Vanaf ongeveer 1800 is de rechtbank gevestigd geweest in het oude Bisschoppelijk Paleis in de Pollaertstraat (naast de gevangenis).

4.3 Welke elementen uit deze geschiedenis zijn nu nog merkbaar?
De belangrijke positie die Roermond in het hertogdom van Gelre bekleedde kun je nu nog afzien aan een aantal gebouwen. De vele bestuurlijke gebouwen zijn hier nog van overgebleven. Met name het “Prinsenhof”, een bijna paleisachtig gebouw dat veel te groot en te duur was voor de kleine provinciestad Roermond (Overkwartier). Het hof van Gelre en de rekenkamer van dit hof hebben gelegen waar nu de penitentiaire inrichting ( de oude gevangenis) is.
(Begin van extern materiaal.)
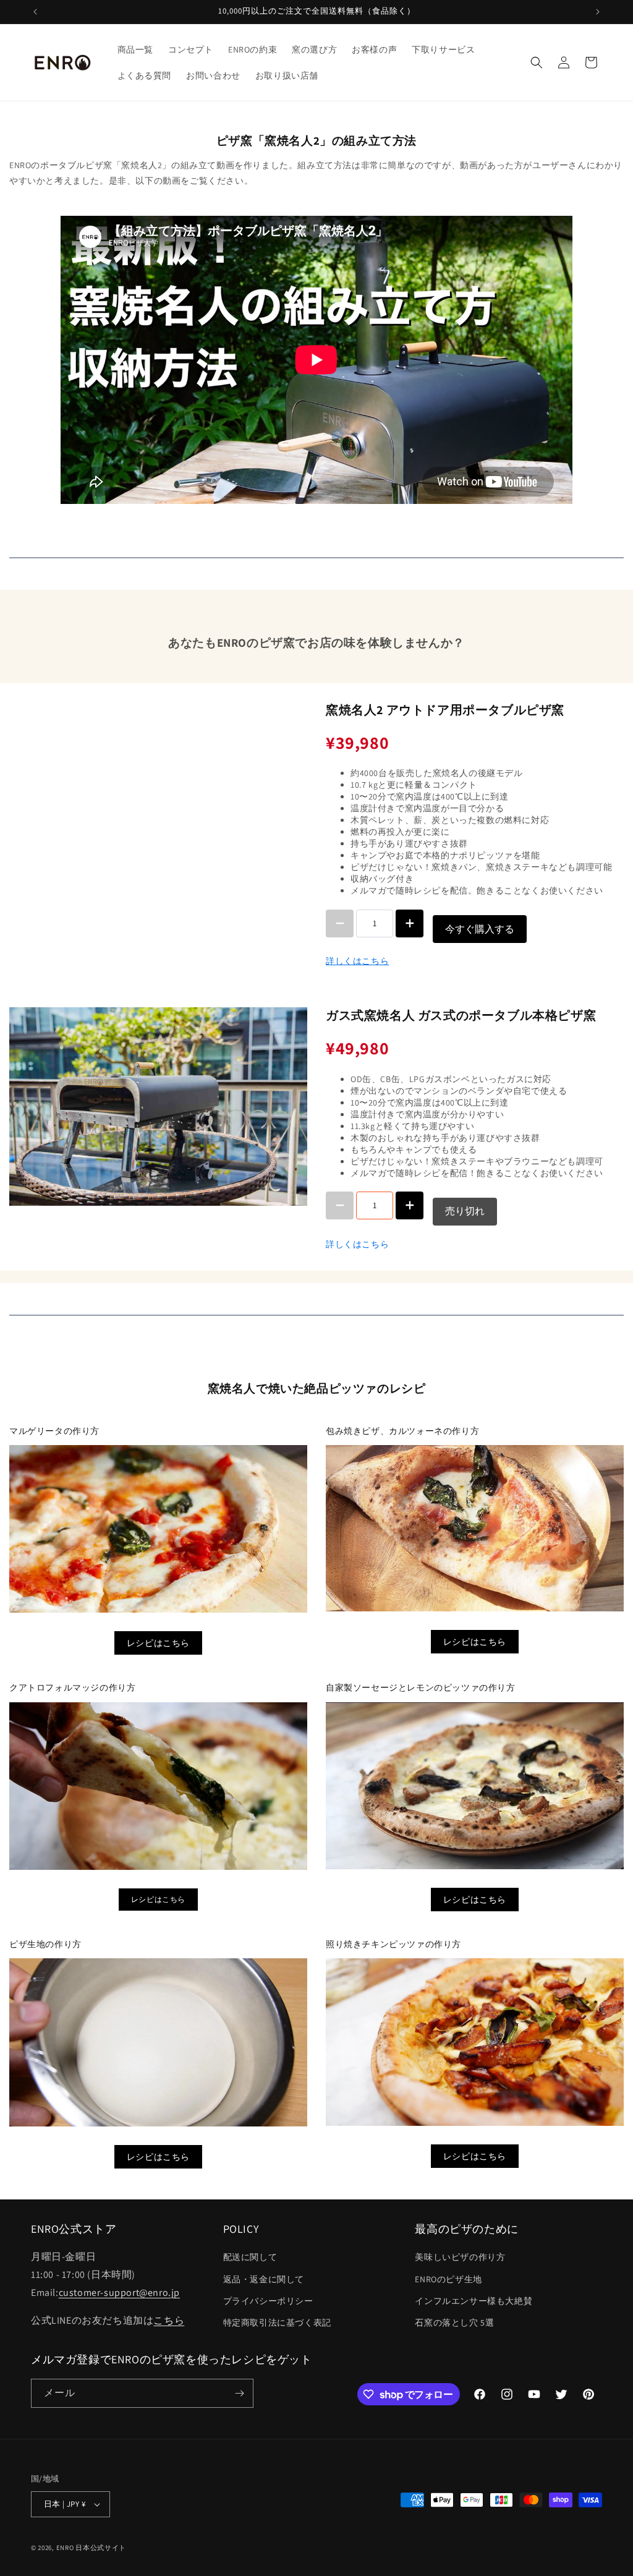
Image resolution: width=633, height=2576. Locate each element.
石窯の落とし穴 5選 (454, 2322)
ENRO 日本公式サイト (91, 2547)
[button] (536, 62)
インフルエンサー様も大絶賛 (473, 2300)
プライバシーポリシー (268, 2300)
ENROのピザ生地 (448, 2279)
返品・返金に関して (263, 2279)
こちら (168, 2320)
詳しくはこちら (357, 960)
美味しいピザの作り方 (460, 2257)
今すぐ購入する (479, 929)
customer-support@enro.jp (119, 2292)
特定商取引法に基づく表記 (277, 2322)
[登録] (239, 2393)
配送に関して (250, 2257)
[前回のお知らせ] (35, 11)
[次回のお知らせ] (597, 11)
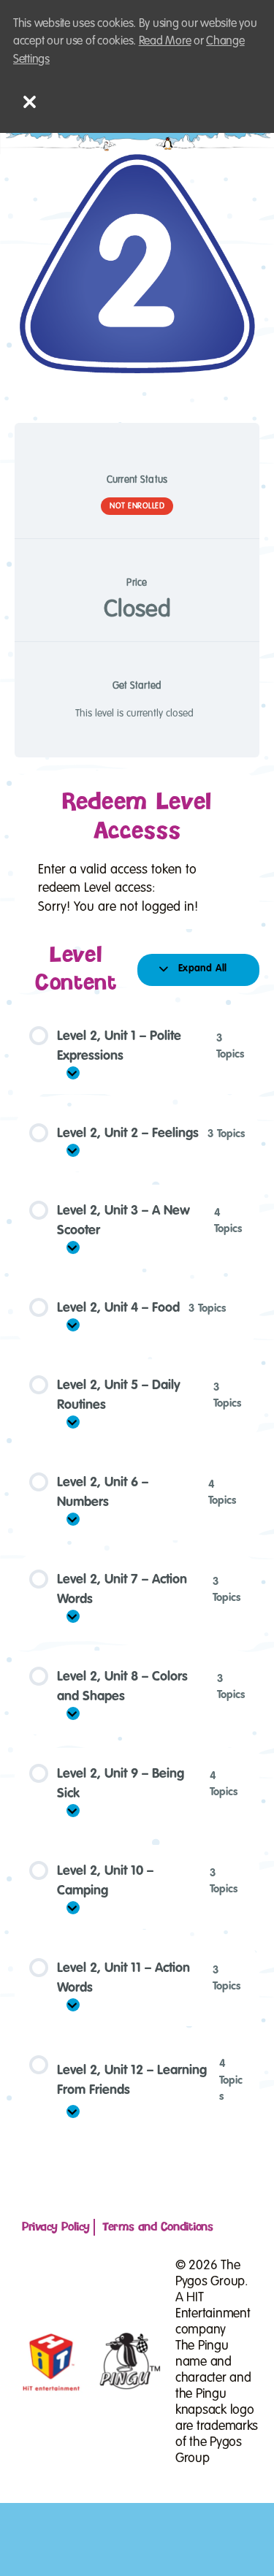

Een belangrijk bestuurlijk / ambtelijk gebouw dat ontzettend groot was voor Roermond.

het prinsenhof


In de vorige eeuwen heeft de stad steeds met weemoed gedroomd van het herstel van deze hoofdstedelijke status, zo was men er in Roermond van overtuigd dat bij de vorming van de Nederlands Limburgse provincie onder koning Willem I Roermond het ‘recht’ had om hoofdstad te worden van deze nieuw gevormde provincie.
In het stadhuis aan de Markt heb je nog altijd de Statenzaal, waar de Staten van het Overkwartier zitting hielden.